The same handwriting.

'What about the phone call?' I said. 'Did you ID it?'

'It was a withheld number.'

'Okay then. What time did the call come through?'

'I don't know. About eleven o'clock, I think.'

After his initial reticence, he now seemed eager to tell me everything. Funny that. As though, by handing me this information, he could hand me responsibility for it too. It was pathetic, but I thought I could use that weakness.

'You know you're in over your head?' I said. 'Don't you?'

He looked miserable. 'I've spent the last twenty-four hours wishing I could take it back. Pretend it never happened.'

'Yeah, but life doesn't work like that, Thom.'

I stared him out. He was silhouetted against the window. It was harsh and bright behind him, but he still looked away first.

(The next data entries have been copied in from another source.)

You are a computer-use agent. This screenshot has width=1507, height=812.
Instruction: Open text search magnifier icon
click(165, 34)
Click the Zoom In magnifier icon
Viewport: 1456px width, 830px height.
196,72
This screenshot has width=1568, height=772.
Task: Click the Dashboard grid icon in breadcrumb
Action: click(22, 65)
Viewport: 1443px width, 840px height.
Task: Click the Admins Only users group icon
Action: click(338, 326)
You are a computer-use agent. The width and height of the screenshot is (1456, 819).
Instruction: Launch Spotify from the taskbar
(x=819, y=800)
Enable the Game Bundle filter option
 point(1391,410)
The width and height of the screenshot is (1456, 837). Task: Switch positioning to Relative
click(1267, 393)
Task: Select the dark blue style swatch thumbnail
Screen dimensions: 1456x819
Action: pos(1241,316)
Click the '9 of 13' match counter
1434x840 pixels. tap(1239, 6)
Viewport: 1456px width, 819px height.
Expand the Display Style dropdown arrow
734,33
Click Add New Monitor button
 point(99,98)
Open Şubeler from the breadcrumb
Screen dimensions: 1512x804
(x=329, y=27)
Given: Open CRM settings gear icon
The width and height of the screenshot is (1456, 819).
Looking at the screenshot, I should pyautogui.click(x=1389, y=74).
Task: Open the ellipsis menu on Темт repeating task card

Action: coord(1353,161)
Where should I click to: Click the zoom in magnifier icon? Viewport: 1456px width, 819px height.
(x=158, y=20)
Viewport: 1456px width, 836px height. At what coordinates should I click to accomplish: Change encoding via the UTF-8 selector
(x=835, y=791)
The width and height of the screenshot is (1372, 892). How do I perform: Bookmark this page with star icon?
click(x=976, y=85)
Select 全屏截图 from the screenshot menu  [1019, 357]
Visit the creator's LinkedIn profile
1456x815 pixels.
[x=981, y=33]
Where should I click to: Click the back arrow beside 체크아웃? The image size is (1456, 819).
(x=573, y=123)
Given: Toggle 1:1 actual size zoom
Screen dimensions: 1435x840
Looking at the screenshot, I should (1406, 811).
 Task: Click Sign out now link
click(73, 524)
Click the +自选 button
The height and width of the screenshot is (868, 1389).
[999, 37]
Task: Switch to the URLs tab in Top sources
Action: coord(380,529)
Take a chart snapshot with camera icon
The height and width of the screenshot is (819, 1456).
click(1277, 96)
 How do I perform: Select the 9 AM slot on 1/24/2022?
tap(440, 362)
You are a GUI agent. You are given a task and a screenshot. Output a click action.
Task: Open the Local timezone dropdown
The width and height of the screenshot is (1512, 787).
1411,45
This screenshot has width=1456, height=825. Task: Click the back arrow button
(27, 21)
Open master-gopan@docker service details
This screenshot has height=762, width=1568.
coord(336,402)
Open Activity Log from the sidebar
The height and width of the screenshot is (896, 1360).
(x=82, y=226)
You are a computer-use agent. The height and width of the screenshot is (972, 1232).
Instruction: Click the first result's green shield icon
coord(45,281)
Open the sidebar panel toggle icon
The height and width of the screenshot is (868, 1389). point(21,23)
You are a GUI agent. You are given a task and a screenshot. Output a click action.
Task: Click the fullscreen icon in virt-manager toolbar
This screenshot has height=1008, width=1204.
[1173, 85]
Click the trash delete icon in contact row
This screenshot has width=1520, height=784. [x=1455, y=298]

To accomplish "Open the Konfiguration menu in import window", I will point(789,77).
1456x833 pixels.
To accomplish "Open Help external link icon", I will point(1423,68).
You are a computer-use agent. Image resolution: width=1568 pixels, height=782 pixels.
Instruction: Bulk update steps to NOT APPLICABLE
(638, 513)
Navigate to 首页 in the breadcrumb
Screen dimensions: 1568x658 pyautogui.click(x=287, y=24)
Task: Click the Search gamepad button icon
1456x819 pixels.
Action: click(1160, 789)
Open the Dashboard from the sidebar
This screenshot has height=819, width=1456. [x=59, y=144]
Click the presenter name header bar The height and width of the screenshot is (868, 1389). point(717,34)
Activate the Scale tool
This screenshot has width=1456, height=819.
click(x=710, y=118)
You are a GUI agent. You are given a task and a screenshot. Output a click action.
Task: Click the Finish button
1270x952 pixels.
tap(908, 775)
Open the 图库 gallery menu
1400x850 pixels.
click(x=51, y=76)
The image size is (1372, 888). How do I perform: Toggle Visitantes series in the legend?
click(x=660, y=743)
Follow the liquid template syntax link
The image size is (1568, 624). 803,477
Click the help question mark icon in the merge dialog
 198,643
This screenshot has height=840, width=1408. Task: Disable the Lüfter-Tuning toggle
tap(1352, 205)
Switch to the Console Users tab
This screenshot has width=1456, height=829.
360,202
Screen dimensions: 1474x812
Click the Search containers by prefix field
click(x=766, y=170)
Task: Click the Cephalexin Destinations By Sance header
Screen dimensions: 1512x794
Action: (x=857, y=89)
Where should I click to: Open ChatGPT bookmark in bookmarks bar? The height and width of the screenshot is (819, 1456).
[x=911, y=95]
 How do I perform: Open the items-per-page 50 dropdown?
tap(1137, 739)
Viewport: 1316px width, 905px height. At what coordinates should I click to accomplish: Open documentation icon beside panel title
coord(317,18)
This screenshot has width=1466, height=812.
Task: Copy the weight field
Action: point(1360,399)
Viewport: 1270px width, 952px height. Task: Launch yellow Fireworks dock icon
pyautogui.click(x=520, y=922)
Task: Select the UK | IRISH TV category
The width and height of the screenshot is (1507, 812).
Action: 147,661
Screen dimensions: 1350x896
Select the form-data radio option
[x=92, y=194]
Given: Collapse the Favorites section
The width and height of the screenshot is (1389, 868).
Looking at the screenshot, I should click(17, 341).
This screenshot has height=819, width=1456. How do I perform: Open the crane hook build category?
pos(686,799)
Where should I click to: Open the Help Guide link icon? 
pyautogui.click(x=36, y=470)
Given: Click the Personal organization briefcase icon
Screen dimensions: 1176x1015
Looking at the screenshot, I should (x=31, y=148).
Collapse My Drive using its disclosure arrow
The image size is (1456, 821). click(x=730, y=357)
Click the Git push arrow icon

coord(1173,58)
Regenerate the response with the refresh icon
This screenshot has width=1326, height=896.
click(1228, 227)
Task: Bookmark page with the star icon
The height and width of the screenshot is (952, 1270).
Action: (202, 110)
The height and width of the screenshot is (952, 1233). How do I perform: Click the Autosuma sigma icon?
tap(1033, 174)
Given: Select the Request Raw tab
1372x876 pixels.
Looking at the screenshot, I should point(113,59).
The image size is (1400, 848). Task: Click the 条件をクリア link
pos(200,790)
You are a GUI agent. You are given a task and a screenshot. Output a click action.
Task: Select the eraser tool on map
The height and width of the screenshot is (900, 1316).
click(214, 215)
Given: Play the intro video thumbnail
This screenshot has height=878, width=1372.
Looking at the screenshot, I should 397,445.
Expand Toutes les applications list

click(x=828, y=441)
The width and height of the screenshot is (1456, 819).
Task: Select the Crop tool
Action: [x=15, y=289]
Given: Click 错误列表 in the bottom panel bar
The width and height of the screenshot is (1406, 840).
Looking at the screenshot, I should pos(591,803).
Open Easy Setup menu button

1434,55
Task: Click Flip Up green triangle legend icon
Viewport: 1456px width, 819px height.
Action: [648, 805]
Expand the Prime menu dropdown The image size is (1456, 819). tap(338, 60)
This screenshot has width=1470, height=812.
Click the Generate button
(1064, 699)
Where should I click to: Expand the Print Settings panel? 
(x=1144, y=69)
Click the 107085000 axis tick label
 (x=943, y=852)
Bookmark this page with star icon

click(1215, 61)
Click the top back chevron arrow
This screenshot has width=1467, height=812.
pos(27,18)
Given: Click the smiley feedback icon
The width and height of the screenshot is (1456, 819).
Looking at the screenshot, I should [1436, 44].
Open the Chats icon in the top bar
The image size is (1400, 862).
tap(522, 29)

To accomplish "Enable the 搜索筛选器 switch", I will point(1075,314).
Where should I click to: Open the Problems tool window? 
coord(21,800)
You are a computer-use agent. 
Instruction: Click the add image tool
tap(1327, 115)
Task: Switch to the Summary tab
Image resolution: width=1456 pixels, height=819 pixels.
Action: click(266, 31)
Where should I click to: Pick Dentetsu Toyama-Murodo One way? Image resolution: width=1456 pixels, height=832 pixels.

I said, 'I'm going to use your phone now.'

Chapter Twenty-seven

Saturday 3rd September

What happened to your hands?

In her more lucid moments, Tori knew she was lying on her left side in an agonisingly small space. It was so compact that her legs were bent double, her knees against her chest, and yet her head and feet were still touching the edges. Everything was numb. Something was tied around her mouth.

Where was she? What--

What happened to your hands?

She didn't know what it meant, but it scared her. What had happened to her hands? They seemed to be trapped behind her back, and she wasn't able to separate them; and when she moved her fingers, they brushed something hard covered with rough fabric. Neither of which was good, but it didn't account for the terror she felt when that question drifted into her mind.

Where was she?

She knew, but she couldn't remember. The air in here was musty and horribly warm, though. A series of small holes in front of her were letting in cigarettes of daylight, but she was unable to move her head and get close to them: just enough so that a hint of fresh air wafted past her nose, brushing against it and moving on.

She was going to die in here.

Tori began to cry - and her body immediately came alive, like a burglar alarm responding to a smashed window. Every nerve ending screamed out in pain. Muscles spasmed, either locking and bolting themselves, or else tutting at her with agonising pinches. Her abdomen burned. She heard herself trying to shout, but her tongue was so swollen and dry that it stuck to the inside of her mouth and she gagged instead, then couldn't swallow because her throat was full of sand and shavings of dry metal.

Breathe . . .

Slow and shallow.

Then everything began shaking and juddering. She heard a whumph and a roar, then a ticking, rolling noise. Petrol fumes slunk in through the air holes, forming silky, purple ribbons in the darkness. She could see them there. No . . . smell them.

The boot of a car. She remembered now.

There was a shrill whining noise, then she lurched back, and the pain intensified.